» **Exercise description**
Write the records out again without change. Leave the pictures behind.

Records contained in a dataset:
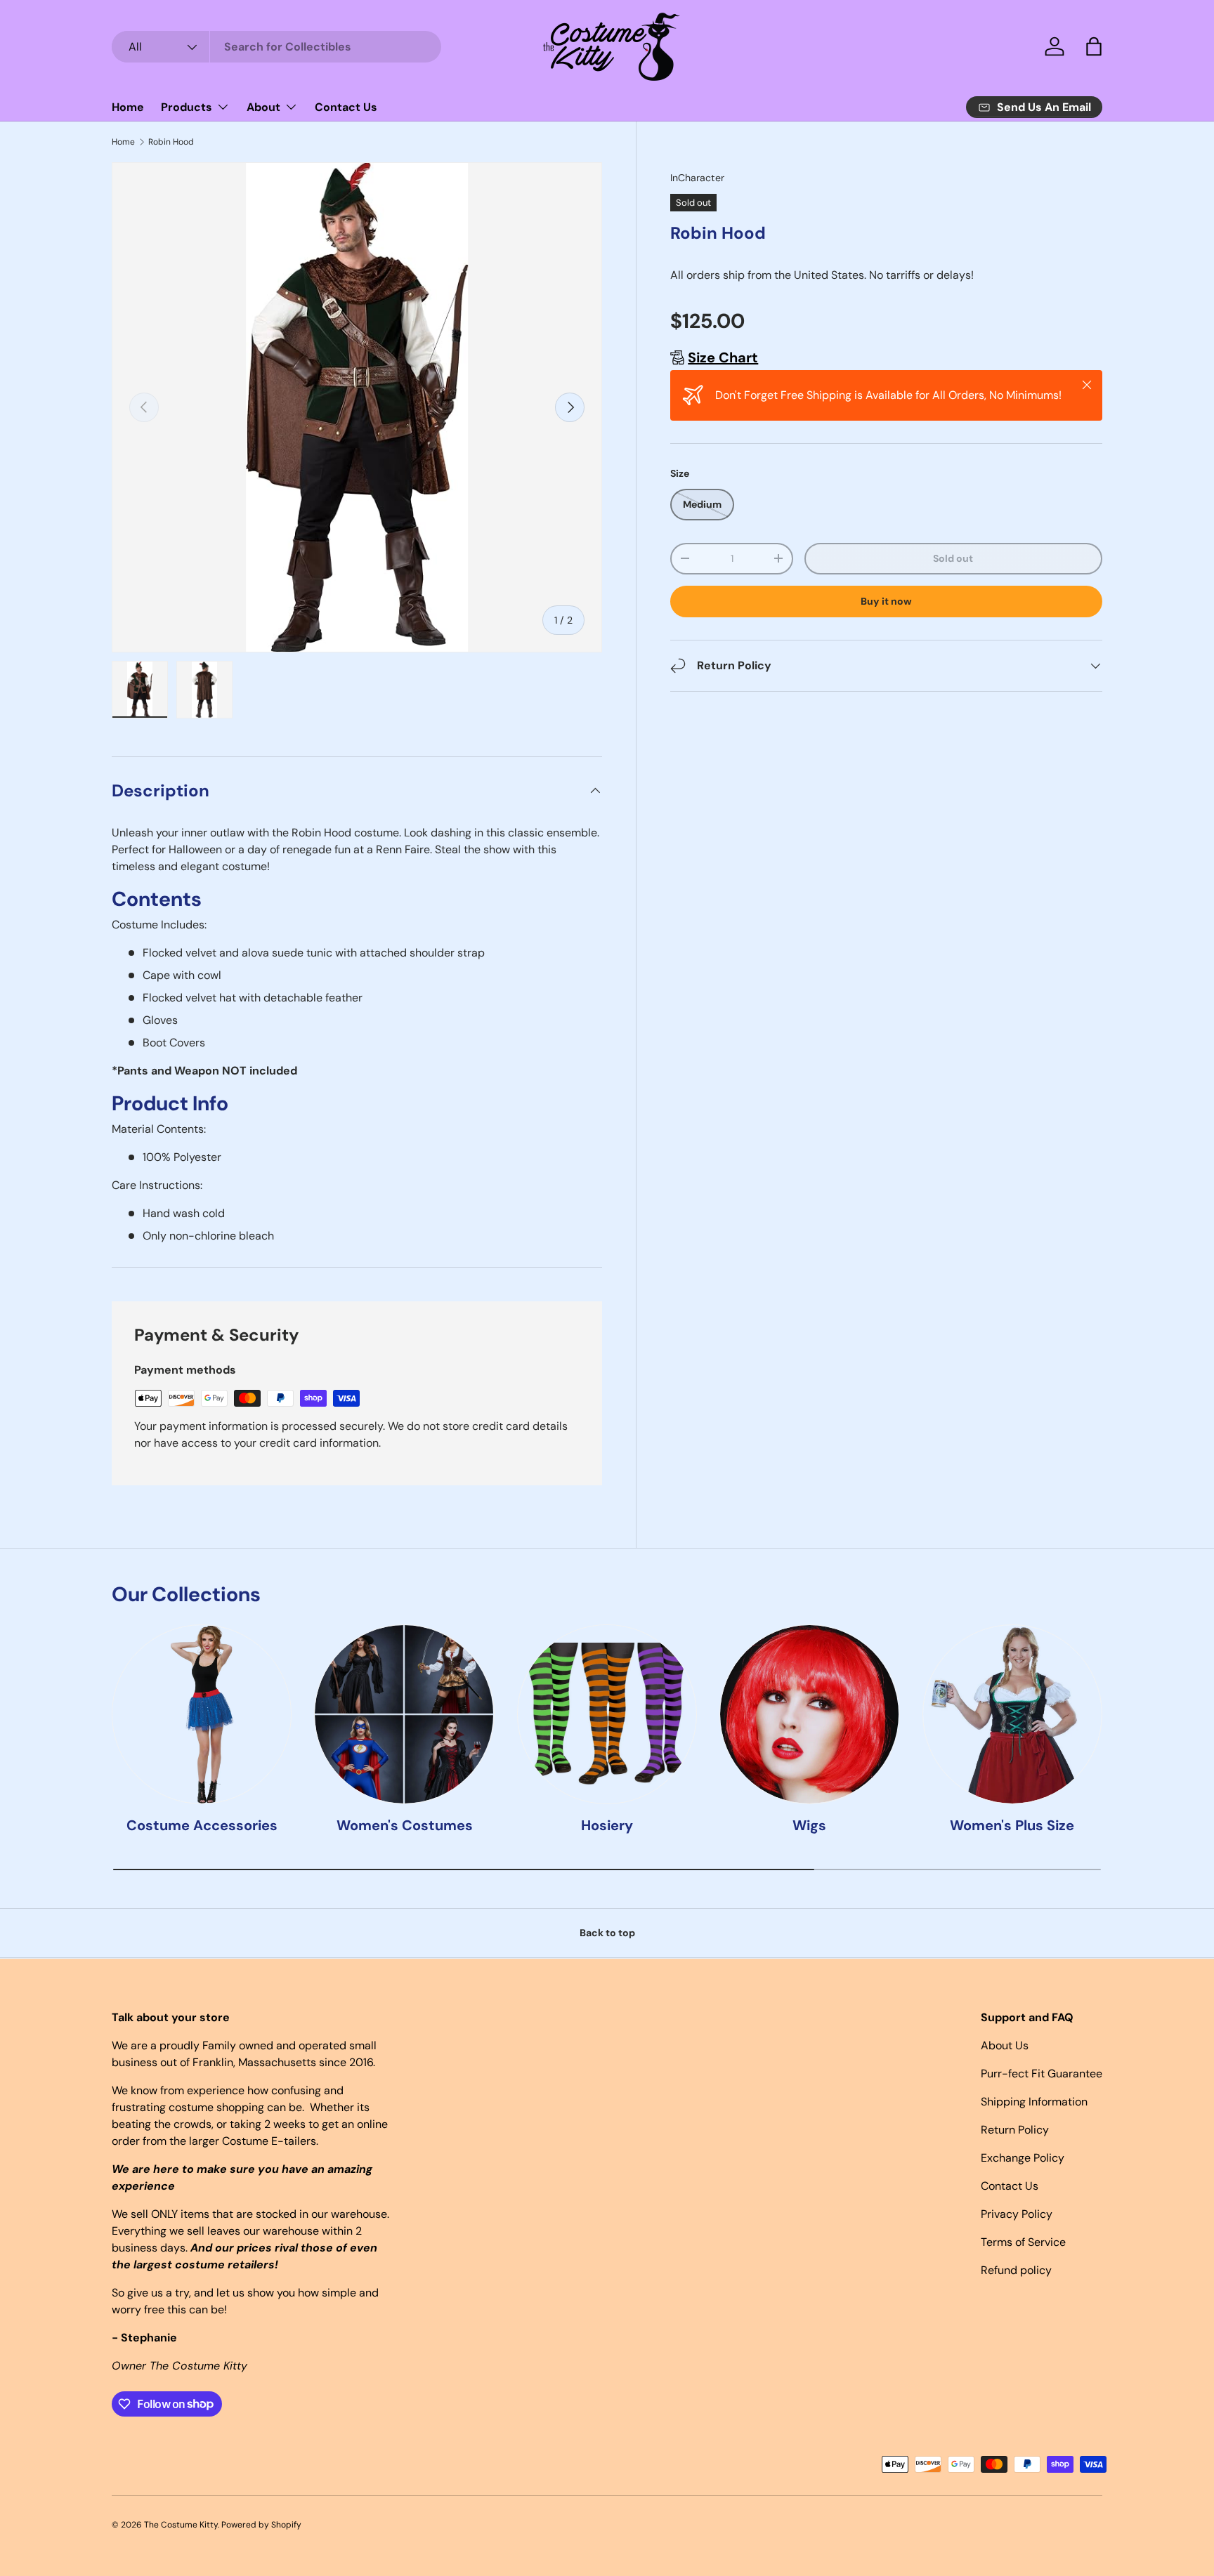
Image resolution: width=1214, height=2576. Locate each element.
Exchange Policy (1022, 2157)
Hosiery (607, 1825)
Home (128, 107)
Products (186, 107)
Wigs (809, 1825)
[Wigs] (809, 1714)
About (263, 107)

» **Exercise result**
Image resolution: width=1214, height=2576. Locate each element.
Exchange Policy (1022, 2157)
Hosiery (607, 1825)
Home (128, 107)
Products (186, 107)
Wigs (809, 1825)
[Wigs] (809, 1714)
About (263, 107)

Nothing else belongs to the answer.